Moreno’s win in the election comes as a surprise to most international observers. According to Levitsky and Guerrero, after ten years of PAÍS dominating the political scene, the people likely felt a renewed sense of “desgaste” for the governing party. This was evident in the voting trends from the first round of presidential voting: 33 percent of votes went to smaller, mostly right-wing parties. As in Argentina and Brazil, Ecuador was expected to be the next country in Latin America where the “pink tide” of leftist governments that arose in the 2000s would be dealt another blow. However, Moreno’s win indicates that the majority of Ecuadorians not only continue to support Correa and his party, but that the pink tide may not be over.
What does this mean for Correa’s national project? Moreno’s platform of poverty reduction and championing disability rights seems to indicate that the national project will continue, albeit constrained by the country’s mounting debt. In fact, Moreno promises to invest $2 billion to a new set of social programs aimed at helping newborn children receive natal care, giving a $100 social security credit to the elderly, and helping other vulnerable segments of the population. In opposition to Levitsky and Guerrero, Cordero suggested that the decline in oil prices may not lead to a significant impairment of the government’s ability to spend because of the vast investments the Correa administration made in renewable energy, such as hydroelectric facilities. The Ecuadorian government hopes to increase its revenues by selling hydroelectric power. Hence, Correa’s likely legacy of lessening Ecuador’s dependency on oil may allow for his national project to be sustained throughout Moreno’s term.
Moreover, the continuing strength of Alianza PAÍS in congress—the party won 74 seats to CREO’s 34, enough to maintain their majority—will likely guarantee the preservation of Correa’s most popular initiatives. In an interview with the HPR, the President of the National Assembly and congressional leader of Alianza PAÍS, Gabriela Rivadeneira, said that PAÍS is committed to continuing to make improvements to health, education, and social security programs. It seems that Ecuadorians’ newfound sense of hope for their economic prospects will persist.

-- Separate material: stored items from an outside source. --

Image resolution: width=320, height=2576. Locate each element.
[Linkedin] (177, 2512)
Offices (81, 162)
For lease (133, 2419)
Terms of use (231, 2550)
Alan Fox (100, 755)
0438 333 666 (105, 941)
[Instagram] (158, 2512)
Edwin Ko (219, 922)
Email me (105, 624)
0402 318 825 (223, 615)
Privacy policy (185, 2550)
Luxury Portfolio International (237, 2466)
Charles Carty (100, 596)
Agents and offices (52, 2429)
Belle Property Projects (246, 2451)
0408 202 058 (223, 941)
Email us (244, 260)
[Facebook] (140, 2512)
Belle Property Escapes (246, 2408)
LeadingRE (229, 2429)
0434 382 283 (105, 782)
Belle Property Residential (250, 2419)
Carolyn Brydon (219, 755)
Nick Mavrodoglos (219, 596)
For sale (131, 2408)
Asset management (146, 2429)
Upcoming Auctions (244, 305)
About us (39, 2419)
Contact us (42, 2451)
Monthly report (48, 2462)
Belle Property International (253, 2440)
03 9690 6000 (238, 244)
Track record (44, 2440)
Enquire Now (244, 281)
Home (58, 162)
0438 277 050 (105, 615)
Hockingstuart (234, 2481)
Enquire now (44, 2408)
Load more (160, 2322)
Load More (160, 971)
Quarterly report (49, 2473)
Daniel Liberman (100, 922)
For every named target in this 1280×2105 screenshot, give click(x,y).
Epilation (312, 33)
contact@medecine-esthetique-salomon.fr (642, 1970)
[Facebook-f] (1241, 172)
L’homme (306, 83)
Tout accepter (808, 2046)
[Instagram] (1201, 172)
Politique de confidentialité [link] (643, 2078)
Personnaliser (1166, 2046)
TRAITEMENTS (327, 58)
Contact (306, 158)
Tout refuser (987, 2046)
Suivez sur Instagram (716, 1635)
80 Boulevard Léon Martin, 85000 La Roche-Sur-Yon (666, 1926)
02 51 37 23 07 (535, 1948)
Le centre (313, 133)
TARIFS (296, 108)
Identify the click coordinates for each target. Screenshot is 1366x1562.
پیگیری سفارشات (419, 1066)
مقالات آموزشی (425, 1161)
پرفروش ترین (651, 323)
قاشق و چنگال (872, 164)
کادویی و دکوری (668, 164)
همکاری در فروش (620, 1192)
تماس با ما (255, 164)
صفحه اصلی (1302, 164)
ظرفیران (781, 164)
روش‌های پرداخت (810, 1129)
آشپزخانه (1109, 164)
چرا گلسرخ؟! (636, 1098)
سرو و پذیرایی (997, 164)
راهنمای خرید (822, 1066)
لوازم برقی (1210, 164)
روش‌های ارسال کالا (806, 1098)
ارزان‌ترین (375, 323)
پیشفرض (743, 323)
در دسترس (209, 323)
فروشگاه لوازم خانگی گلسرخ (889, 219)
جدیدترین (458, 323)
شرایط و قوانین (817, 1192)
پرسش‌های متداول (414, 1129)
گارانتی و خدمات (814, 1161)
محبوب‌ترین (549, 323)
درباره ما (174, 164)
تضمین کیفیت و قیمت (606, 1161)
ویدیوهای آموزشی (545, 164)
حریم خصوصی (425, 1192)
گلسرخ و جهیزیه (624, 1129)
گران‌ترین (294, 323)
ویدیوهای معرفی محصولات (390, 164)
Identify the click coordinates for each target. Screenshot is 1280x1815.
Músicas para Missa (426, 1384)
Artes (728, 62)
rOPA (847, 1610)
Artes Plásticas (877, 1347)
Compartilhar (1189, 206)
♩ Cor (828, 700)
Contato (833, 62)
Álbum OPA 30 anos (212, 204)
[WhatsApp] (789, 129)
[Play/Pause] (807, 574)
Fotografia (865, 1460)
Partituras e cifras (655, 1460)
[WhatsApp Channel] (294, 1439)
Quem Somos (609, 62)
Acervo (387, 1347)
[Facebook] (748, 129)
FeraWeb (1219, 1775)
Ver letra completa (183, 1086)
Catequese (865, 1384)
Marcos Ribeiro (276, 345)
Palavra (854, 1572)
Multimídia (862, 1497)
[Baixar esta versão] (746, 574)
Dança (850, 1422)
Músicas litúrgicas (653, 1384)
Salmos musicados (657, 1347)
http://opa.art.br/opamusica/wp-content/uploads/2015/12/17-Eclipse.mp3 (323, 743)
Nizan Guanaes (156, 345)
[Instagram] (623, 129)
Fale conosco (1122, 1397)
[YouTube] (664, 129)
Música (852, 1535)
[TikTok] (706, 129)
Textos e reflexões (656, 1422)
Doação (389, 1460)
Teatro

Whereas the presidencies coming before Correa were marred by chaos, incompetence, and corruption, Correa’s policies have left a legacy of newfound hope and faith in the effectiveness of the Ecuadorian government. Guerrero said that this election may signify a turning point in Ecuadorian politics; it is finally possible for two strong political parties to exist. With the creation of this strong two-party system along with the fact that, for the first time, there is an expectation from citizens that politicians will get things done, legislators will be forced to make compromises. Indeed, Rivadeneira stated that PAÍS was ready to make compromises on major issues with opposing parties, as it is fundamental to the health of a functioning democracy. Looking back, it seems that, beyond social programs and political stability, Correa’s legacy might also include a stronger Ecuadorian democracy.
Correction, November 4, 2017: An earlier version of this article mischaracterized the charges against the presidencies of Abdalá Bucaram and Jamil Mahuad. The article has been updated to correct this mischaracterization.